• Given text
== Segment start ==

Hers was an ordeal of almost incomprehensible proportion. Hers was a trial of betrayal and of dashed dreams of what might have been. Of motherly anxieties for a daughter who would be raised by someone else. Of day-to-day, hour-to-hour coping with a decaying body and inevitable death. Of bearing the hurt, ostracism, and futility of a 20th century leper. Yet Lucia declared, “I’m not ready for this challenge to end yet. I’m in love with the change that is taking place in me. I’m beginning to realize my potential. Thank you Father for this fabulous experience. I love you.”
The miracle of Lucia has affected all of us who were close to her. We have been brought to serious introspection. Our own trials have lost their appeal for self‐pity. And we have been raised from inward fall as we have sought to lessen her burden. On the wall of the hospice where she spent her last moments is written: “With every death we may not see any rewards. But there is one. People grow closer through love, warmth, and caring. This cannot be bought. Only given.” Lucia has given us that priceless gift.
There is another miracle of Lucia. One that transcends all others. One that literally defines God and those who would be one with Him. Lu loved everyone. She did not have a negative thing to say about anybody. A Godly gift of compassion that she claimed to have received from her own loving mother. The limitless breadth and depth of her love was demonstrated in her feelings about the man who was solely responsible for this great trial and tragedy in her life—her husband Richard.
“What is it really like to give of charity, the pure love of Christ?” That was the question she asked as she reflected back on the last time she saw her husband before he died. He was comatose and had shrunk to the skin and bones that is the inevitable result of AIDS. Unlike Lucia, his last days had been sheer agony. No peace, only pain. No solace, only distress and anxiety.
Speaking of charity, she continued. “I felt it stronger than ever that night. We took our positions on each side of his bed and had prepared ourselves to give it all we had, for we were sure it was his last night. We sang to him peaceful hymns to comfort his soul. We read him scriptures. But more than anything that night, I needed to talk to him. As I held his hand I said, ‘Dick, if you love me, squeeze my hand.’ For the first time in nine days I felt a manifestation of life. He feebly squeezed my hand. ‘Oh, God in heaven, he can hear me. He squeezed my hand,’ I shouted. Now it was my responsibility to tell him some important last words.”

== Segment end ==

• What to produce
Edit the passage about Lucia from "There is another" through "life—her husband Richard.", changing "compassion" to "kindness", and give that stretch again.

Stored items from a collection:
== Segment start ==

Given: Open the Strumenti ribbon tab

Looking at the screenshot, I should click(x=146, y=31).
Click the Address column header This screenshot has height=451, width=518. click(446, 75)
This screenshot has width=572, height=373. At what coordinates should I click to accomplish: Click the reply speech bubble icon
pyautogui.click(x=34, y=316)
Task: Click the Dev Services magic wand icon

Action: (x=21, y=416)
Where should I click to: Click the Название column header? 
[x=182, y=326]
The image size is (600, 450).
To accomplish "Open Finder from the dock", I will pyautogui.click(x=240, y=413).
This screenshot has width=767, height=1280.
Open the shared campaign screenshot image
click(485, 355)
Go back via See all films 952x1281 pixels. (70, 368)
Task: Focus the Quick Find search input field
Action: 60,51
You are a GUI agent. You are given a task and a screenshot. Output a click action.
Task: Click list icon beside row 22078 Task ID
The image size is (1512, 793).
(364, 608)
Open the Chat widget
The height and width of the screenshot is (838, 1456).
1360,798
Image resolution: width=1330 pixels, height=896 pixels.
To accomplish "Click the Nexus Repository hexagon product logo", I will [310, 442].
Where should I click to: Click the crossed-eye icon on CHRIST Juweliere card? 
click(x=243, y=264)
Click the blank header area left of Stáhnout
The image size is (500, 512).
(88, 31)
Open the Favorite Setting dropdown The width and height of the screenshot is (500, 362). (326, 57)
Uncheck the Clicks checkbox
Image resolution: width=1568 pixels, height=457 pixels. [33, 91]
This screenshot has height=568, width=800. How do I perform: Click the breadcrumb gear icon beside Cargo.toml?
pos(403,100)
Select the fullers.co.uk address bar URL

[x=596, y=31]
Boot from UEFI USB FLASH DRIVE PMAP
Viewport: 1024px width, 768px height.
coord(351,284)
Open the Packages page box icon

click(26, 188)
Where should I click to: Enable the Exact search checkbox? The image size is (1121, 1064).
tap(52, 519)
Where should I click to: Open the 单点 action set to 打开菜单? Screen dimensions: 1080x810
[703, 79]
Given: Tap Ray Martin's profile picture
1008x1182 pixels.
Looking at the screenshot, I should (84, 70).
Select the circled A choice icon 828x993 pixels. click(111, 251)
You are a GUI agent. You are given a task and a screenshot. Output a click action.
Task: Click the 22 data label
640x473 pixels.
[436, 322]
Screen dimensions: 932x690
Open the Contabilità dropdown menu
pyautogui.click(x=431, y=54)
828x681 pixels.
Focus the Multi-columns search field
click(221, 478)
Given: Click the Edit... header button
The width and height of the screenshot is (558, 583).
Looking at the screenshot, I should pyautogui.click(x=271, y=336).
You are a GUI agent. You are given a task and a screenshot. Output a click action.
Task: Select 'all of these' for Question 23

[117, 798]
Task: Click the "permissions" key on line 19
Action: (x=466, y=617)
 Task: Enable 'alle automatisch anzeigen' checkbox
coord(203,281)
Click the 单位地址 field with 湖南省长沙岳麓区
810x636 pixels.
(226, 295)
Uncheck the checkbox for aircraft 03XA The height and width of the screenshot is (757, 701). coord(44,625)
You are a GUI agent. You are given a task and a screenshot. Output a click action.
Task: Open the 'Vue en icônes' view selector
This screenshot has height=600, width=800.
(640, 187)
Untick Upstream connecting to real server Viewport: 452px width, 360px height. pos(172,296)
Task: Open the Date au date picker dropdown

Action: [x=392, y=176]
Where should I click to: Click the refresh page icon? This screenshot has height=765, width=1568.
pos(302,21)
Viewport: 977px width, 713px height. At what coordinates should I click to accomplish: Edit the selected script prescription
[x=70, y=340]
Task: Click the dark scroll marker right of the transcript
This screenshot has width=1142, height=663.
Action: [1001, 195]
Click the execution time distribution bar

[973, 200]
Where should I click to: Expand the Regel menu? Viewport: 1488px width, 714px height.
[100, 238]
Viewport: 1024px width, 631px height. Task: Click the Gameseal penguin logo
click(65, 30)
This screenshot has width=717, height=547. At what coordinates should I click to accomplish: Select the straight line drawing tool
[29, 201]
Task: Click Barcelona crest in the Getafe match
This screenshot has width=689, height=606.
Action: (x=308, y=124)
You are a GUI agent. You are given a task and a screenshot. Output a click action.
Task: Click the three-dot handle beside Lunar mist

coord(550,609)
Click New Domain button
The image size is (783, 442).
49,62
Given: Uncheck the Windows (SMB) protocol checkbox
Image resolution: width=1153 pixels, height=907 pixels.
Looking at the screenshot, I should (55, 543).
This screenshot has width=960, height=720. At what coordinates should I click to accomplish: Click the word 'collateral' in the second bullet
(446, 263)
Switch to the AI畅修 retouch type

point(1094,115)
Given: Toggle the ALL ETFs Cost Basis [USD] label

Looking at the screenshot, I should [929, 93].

== Segment end ==

• Written answer
There is another miracle of Lucia. One that transcends all others. One that literally defines God and those who would be one with Him. Lu loved everyone. She did not have a negative thing to say about anybody. A Godly gift of kindness that she claimed to have received from her own loving mother. The limitless breadth and depth of her love was demonstrated in her feelings about the man who was solely responsible for this great trial and tragedy in her life—her husband Richard.